Would it be possible to quote, exactly and in full, the lines from the one with "Task: Click the product grade value 优等品" through the end of the entries below?
============
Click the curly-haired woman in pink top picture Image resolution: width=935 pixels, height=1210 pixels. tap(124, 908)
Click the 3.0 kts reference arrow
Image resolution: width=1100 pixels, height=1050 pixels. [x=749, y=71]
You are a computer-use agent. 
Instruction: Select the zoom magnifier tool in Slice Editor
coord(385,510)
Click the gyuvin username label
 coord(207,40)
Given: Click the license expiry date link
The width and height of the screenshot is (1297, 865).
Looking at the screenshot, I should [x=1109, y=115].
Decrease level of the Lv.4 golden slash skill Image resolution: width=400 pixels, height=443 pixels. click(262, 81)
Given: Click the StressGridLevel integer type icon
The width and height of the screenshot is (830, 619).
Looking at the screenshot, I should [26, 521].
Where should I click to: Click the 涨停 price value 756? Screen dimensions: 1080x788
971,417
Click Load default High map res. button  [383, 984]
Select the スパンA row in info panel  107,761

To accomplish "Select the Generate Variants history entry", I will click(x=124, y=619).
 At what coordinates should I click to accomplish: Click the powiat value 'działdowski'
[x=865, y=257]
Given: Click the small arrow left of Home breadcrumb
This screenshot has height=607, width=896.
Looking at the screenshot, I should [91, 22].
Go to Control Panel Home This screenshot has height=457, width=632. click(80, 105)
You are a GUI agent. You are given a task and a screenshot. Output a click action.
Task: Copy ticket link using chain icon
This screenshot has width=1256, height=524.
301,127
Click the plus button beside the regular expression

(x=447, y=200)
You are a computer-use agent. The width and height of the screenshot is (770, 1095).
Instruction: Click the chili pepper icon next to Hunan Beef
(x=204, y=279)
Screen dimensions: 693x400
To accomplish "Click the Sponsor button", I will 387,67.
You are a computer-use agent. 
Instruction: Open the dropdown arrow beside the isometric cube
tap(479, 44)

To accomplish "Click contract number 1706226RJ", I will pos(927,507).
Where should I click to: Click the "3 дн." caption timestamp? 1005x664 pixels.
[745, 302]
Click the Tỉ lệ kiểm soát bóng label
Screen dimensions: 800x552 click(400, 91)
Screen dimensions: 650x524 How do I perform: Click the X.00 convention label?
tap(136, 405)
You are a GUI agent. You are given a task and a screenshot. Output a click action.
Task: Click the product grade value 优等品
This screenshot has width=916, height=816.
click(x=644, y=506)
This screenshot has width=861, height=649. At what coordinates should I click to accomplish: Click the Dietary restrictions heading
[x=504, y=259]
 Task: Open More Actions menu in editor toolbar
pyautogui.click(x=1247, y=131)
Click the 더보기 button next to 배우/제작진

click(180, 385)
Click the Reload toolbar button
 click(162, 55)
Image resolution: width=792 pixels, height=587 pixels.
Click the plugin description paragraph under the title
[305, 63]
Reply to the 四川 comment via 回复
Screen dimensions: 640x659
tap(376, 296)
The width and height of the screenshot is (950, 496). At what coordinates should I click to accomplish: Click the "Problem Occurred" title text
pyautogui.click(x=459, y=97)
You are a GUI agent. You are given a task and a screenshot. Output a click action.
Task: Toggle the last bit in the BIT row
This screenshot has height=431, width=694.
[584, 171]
============
Solution for this problem:
Task: Click the product grade value 优等品
This screenshot has width=916, height=816.
click(x=644, y=506)
This screenshot has width=861, height=649. At what coordinates should I click to accomplish: Click the Dietary restrictions heading
[x=504, y=259]
 Task: Open More Actions menu in editor toolbar
pyautogui.click(x=1247, y=131)
Click the 더보기 button next to 배우/제작진

click(180, 385)
Click the Reload toolbar button
 click(162, 55)
Image resolution: width=792 pixels, height=587 pixels.
Click the plugin description paragraph under the title
[305, 63]
Reply to the 四川 comment via 回复
Screen dimensions: 640x659
tap(376, 296)
The width and height of the screenshot is (950, 496). At what coordinates should I click to accomplish: Click the "Problem Occurred" title text
pyautogui.click(x=459, y=97)
You are a GUI agent. You are given a task and a screenshot. Output a click action.
Task: Toggle the last bit in the BIT row
This screenshot has height=431, width=694.
[584, 171]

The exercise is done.